== To do ==
Where does the word "Click" show up in the records? Copy every line that holds it.

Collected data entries

--- --- ---

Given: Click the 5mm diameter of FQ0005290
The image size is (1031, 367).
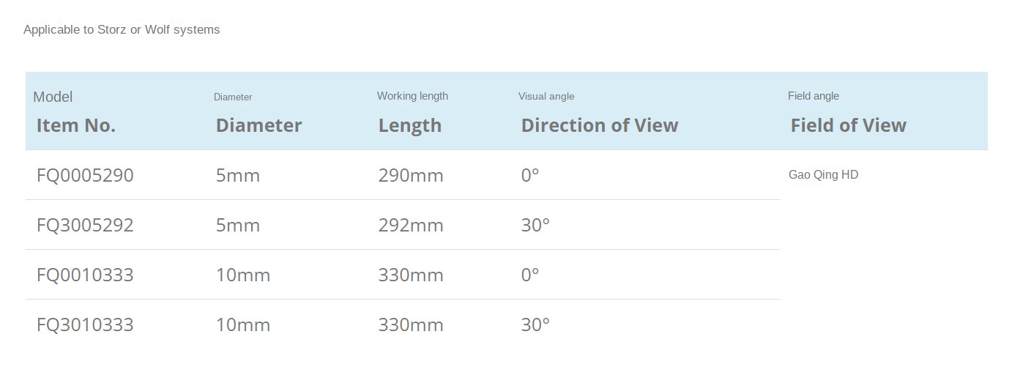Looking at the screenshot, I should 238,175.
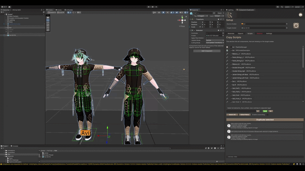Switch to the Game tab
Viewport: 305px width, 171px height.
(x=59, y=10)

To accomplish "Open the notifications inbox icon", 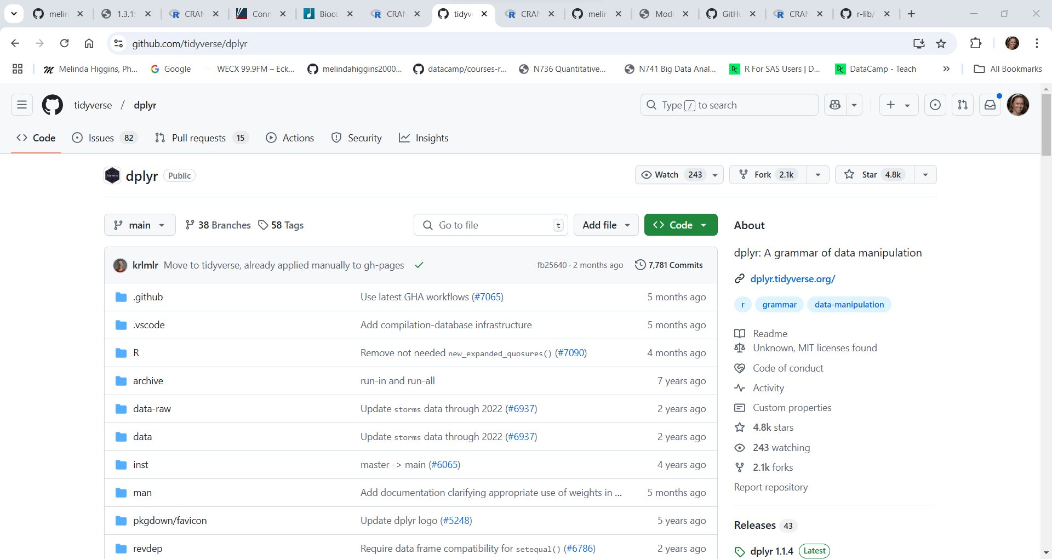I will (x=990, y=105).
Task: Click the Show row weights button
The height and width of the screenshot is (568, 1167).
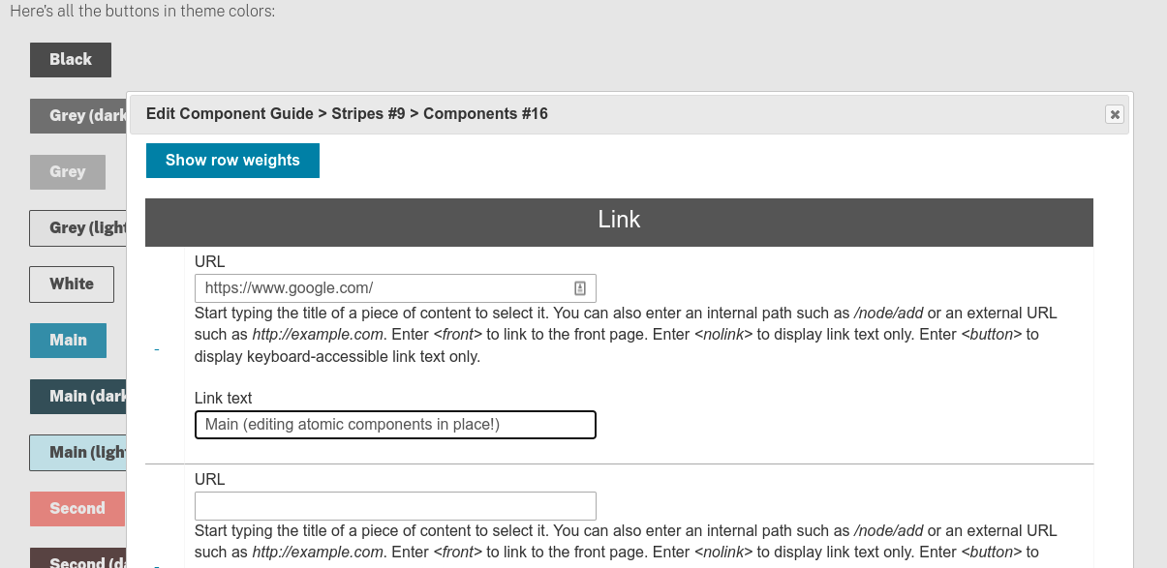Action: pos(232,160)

--- --- ---

== Solution for this exercise ==
Given: Click the 5mm diameter of FQ0005290
Task: Click the Show row weights button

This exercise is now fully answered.